▶ _Problem statement_:
Copy each line containing the word "label" from the records that follow, please.

▶ _Entries supplied_:
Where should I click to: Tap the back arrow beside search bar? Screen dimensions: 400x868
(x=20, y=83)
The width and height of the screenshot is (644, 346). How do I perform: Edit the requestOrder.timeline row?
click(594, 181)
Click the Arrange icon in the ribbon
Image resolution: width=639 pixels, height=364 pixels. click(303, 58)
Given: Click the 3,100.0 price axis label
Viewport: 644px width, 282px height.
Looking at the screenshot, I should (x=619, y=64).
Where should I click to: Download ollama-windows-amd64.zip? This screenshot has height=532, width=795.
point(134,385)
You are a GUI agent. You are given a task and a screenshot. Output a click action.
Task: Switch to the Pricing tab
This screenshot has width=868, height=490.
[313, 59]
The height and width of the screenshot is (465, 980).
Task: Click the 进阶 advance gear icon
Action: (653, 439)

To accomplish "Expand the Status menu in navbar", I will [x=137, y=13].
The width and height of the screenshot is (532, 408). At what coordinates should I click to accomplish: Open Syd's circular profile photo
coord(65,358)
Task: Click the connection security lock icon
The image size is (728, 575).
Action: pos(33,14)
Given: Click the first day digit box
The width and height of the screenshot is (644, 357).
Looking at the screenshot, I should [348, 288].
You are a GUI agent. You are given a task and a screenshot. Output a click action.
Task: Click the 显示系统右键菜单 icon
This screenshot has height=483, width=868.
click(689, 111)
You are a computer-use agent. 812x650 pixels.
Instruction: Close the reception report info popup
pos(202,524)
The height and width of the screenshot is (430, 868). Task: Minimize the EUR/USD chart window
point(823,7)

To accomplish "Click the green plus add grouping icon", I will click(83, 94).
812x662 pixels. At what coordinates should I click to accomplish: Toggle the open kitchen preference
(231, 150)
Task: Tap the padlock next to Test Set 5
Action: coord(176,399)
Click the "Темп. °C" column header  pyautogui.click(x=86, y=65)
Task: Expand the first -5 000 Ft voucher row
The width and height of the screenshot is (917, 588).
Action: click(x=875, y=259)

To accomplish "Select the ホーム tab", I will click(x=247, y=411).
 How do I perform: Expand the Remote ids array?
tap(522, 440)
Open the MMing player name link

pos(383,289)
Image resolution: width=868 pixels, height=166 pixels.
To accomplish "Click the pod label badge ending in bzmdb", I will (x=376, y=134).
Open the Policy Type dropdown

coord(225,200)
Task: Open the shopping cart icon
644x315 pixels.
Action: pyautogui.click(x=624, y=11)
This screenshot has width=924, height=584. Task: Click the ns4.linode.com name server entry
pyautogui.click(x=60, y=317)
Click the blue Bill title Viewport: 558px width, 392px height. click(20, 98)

▶ _Expected output_:
Given: Click the 3,100.0 price axis label
To accomplish "Click the pod label badge ending in bzmdb", I will (x=376, y=134).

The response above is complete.